● **Dataset extract**:

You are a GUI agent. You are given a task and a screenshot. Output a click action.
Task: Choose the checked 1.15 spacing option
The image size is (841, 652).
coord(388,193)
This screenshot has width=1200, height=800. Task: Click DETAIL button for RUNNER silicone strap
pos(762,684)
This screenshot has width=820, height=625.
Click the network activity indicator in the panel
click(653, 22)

* * *

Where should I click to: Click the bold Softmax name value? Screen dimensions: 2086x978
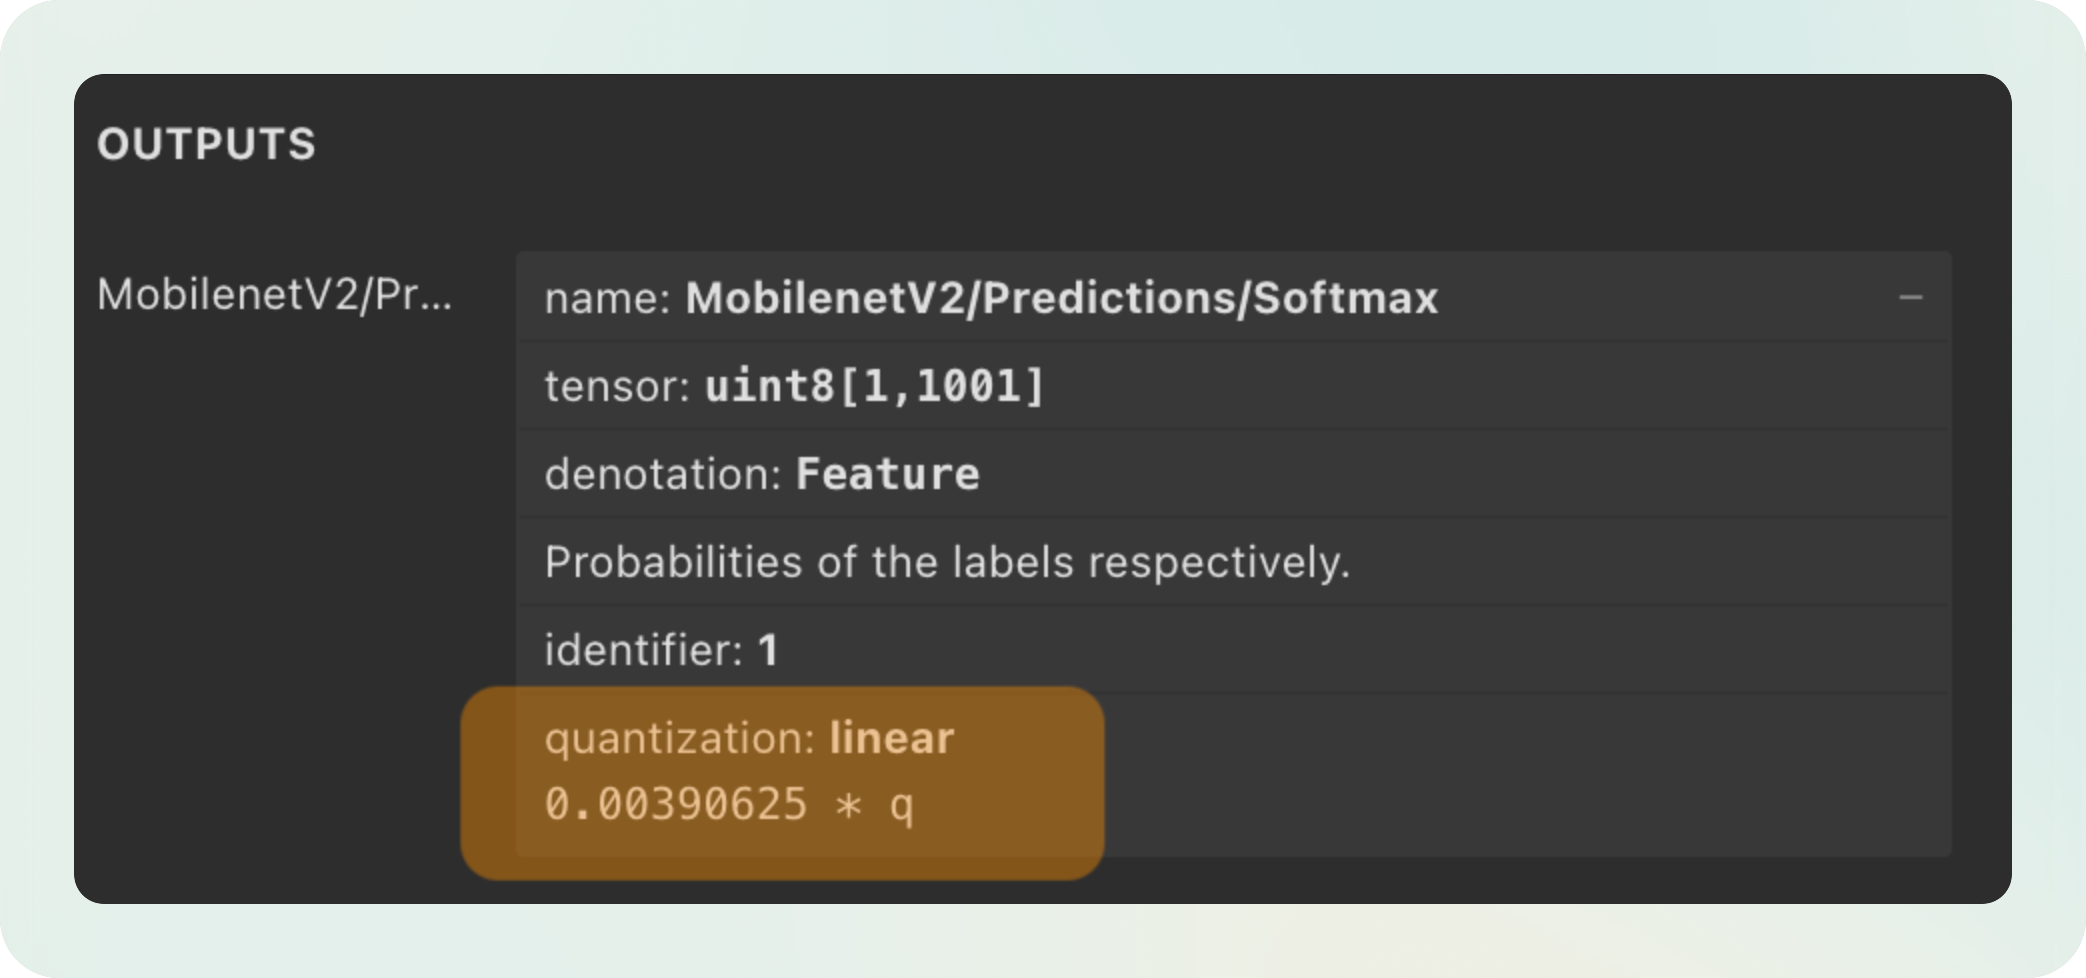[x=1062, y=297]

● **Exercise**:
Could you restate word for word the lines above from the one containing "You are a GUI" through the one containing "This screenshot has width=820, height=625.", both included, and nothing else?

● **Final answer**:
You are a GUI agent. You are given a task and a screenshot. Output a click action.
Task: Choose the checked 1.15 spacing option
The image size is (841, 652).
coord(388,193)
This screenshot has width=1200, height=800. Task: Click DETAIL button for RUNNER silicone strap
pos(762,684)
This screenshot has width=820, height=625.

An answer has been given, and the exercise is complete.